PyData Global 2022

The Dask at Hand: Using Dask to Speed up the High Quality Transit Areas dataset for the CA Open Data Portal.
12-01, 22:30–23:00 (UTC), Talk Track I

Where are CA’s frequent, high quality transit corridors? The CA Public Resources Code defines it, but it requires continued access of the General Transit Specification Feed (GTFS) data and fairly complex geospatial processing. The Integrated Travel Project within Caltrans tackles this by leveraging the combined powers of Dask and Python to make this dataset publicly available and updated monthly on the CA open data portal.


Where are CA’s frequent, high quality transit corridors? The CA Public Resources Code defines it, but it requires continued access of the General Transit Specification Feed (GTFS) data and fairly complex geospatial processing. Luckily, the Integrated Travel Project, within Caltrans, has a pipeline of GTFS Schedule data, and is building out its pipeline of GTFS Real Time data. GTFS data is public, and it only makes sense that we make more of the GTFS data products publicly available and accessible.

GTFS provides all the details about scheduled transit service on a given day. We simply wanted to know whether certain areas exceeded the threshold of 15 min frequency bus service and also where rail, ferry, and bus rapid transit stops were, and make that available to the public. Is that too much to ask? Turns out, it required geospatial processing to slice the bus route network into equally sized 1,250 meter segments, and counting how many bus arrivals occurred on that segment each hour. The multiple stages of data processing meant we couldn’t simply dump all the GTFS contents from the warehouse into the open data portal.
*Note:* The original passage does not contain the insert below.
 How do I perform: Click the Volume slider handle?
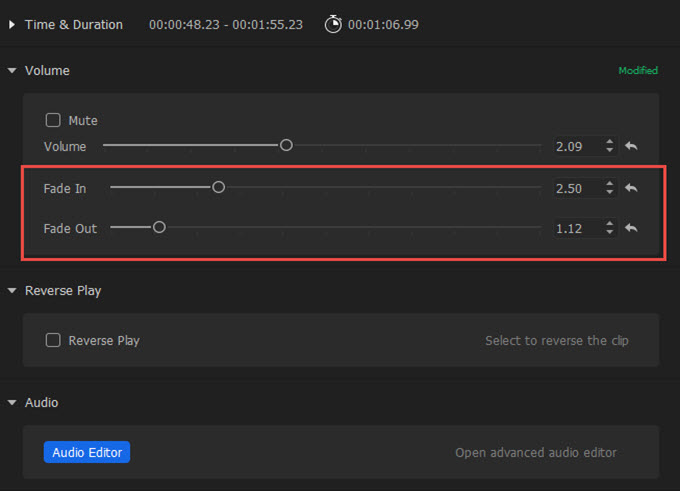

At minimum, we wanted to refresh the open data portal dataset monthly, but Python alone left us strapped spending upwards of 6 hours in computation time. No can do! Even without expanding our computation resources, we leveraged Dask to cut down the computation time by more than half.
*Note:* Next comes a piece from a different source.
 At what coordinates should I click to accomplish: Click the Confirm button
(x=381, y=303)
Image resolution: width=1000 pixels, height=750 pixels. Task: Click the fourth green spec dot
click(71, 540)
This talk is for data wonks with some Python or GIS background who aren’t afraid of wading into the details of a necessary “conceptual rewrite” to use Dask. As a recent user of Dask, I am by no means an expert, but am a learner and explorer of new tools, and will give this talk from a Dask beginner’s perspective. It will be informative, covering concepts of data processing and wrangling with a sprinkling of syntax.

The talk will cover how we interpreted and translated the statutory laws into Python code, identify the most time-consuming portions of the workflow, and highlight our business conditions and resource constraints that pushed us to embrace Dask. Specifically, it will cover how we used dask and dask_geopandas to extend our use of Python’s pandas and geopandas. It will also discuss why some limitations in dask_geopandas led us to a different conceptual rewrite of the code to fully utilize Dask.


Prior Knowledge Expected

No previous knowledge expected

Tiffany is a data scientist at Caltrans, working on the Integrated Travel Project team. Prior to Caltrans, she did transportation and data-related work at the City of Los Angeles, Cambridge Systematics, and LA Metro.